Start of Block
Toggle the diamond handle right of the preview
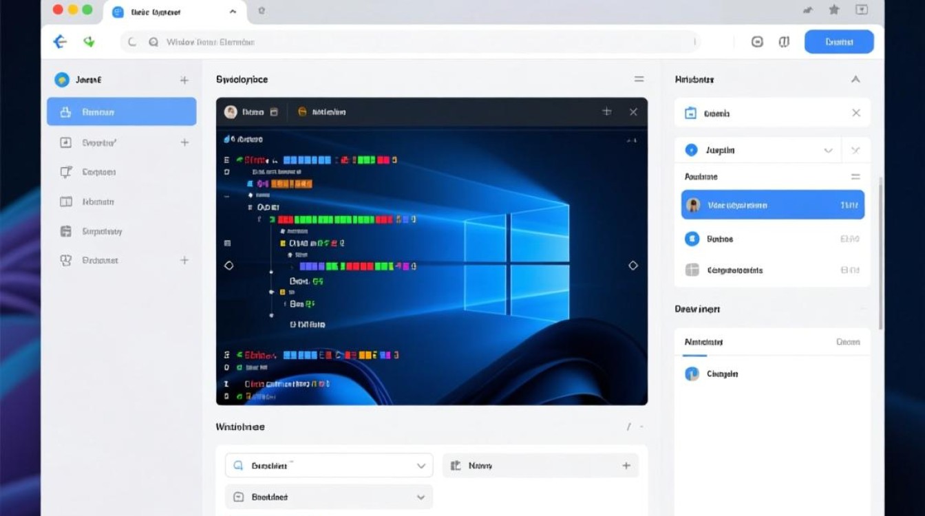925x516 pixels. coord(632,265)
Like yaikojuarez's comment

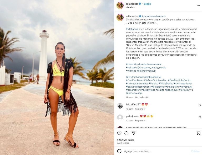coord(200,117)
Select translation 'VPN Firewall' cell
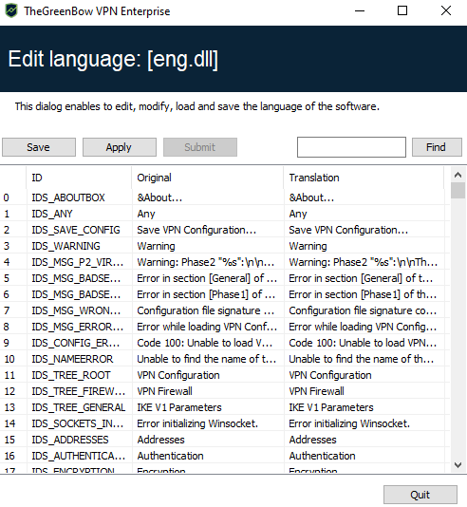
End of Block
> _THE PROBLEM_
With the pictures removed, output the listing above exactly.

> _WRITTEN SOLUTION_
Toggle the diamond handle right of the preview
925x516 pixels. coord(632,265)
Like yaikojuarez's comment

coord(200,117)
Select translation 'VPN Firewall' cell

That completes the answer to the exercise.